* TRECHO DO TEXTO *
::::
Uma recente investigação conduzida pelo Centro de Pesquisa em Gerontologia e pela Faculdade de Esportes e Ciências da Saúde da Universidade de Jyväskylä, na Finlândia, comparou o bem-estar mental de idosos entre 75 e 80 anos atualmente com o de pessoas na mesma faixa etária durante a década de 1990. O estudo avaliou sintomas depressivos e a satisfação com a vida, fornecendo um panorama sobre as mudanças nas condições psicológicas dessa população ao longo do tempo.
Os resultados apontam uma diminuição significativa nos sinais de depressão entre os idosos da atualidade, em relação aos grupos analisados há cerca de 30 anos. Essa melhoria está associada a fatores como melhores condições de saúde geral e níveis educacionais mais elevados. Em estudos anteriores, os pesquisadores já haviam identificado avanços físicos e cognitivos notáveis nos idosos contemporâneos, incluindo maior força muscular, agilidade, rapidez de reação, fluência verbal e capacidade de raciocínio, sugerindo um envelhecimento mais saudável.
Apesar da redução dos sintomas depressivos, o grau de satisfação com a vida permaneceu semelhante entre as duas gerações analisadas. Segundo a pesquisadora Tiia Kekäläinen, a adaptação às condições adversas enfrentadas por gerações anteriores pode explicar a constância desse aspecto, indicando que a percepção de qualidade de vida está relacionada ao contexto histórico e social vivido por esses indivíduos.
O estudo envolveu duas coortes distintas: a primeira, composta por 617 pessoas nascidas entre 1910 e 1914, avaliadas entre 1989 e 1990; e a segunda, com 794 participantes nascidos entre 1938-39 e 1942-43, examinados entre 2017 e 2018. A análise estatística dessas populações permitiu compreender a evolução das condições mentais e físicas dos idosos ao longo das últimas décadas.
::::
* REGISTROS DE DADOS *
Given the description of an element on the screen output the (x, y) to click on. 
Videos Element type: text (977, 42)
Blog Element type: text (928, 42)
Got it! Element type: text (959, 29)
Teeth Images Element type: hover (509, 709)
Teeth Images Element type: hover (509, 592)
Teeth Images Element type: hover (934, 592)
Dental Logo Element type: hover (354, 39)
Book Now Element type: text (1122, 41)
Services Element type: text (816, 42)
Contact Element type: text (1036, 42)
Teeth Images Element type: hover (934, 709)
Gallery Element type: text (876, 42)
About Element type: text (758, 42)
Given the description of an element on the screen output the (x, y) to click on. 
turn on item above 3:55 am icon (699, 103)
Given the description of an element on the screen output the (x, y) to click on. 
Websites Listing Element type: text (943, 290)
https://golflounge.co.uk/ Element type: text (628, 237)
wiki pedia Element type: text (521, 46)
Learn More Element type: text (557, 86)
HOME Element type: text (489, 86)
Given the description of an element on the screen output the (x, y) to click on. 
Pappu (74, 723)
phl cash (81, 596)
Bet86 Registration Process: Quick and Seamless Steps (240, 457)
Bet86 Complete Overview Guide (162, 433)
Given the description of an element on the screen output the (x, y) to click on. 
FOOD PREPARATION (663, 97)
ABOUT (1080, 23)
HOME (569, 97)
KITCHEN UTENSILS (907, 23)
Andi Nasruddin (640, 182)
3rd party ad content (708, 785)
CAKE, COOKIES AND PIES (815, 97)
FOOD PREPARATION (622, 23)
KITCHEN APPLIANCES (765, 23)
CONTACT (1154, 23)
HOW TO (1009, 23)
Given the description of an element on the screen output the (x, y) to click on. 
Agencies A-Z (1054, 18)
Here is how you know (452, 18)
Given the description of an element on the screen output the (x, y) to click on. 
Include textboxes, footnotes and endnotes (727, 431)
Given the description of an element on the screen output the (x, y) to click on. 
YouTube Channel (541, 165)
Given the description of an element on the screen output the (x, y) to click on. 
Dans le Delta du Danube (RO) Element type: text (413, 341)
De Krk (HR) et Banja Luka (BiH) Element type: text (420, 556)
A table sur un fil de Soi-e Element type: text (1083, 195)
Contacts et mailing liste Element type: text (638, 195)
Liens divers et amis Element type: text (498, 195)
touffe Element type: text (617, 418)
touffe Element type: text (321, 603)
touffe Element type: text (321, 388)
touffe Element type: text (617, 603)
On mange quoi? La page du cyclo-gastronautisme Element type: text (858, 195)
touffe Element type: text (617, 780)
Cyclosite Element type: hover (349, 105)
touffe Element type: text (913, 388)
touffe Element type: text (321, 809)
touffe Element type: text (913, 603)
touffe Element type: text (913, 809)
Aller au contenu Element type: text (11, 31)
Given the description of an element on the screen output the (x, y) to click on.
::::
* INSTRUÇÕES DA TAREFA *
Redigite, sem nenhuma alteração, o trecho do texto sobre o bem-estar mental de idosos que começa em "Uma recente investigação" e vai até "longo do tempo.", incluindo essas palavras.

* RESOLUÇÃO COMENTADA *
Uma recente investigação conduzida pelo Centro de Pesquisa em Gerontologia e pela Faculdade de Esportes e Ciências da Saúde da Universidade de Jyväskylä, na Finlândia, comparou o bem-estar mental de idosos entre 75 e 80 anos atualmente com o de pessoas na mesma faixa etária durante a década de 1990. O estudo avaliou sintomas depressivos e a satisfação com a vida, fornecendo um panorama sobre as mudanças nas condições psicológicas dessa população ao longo do tempo.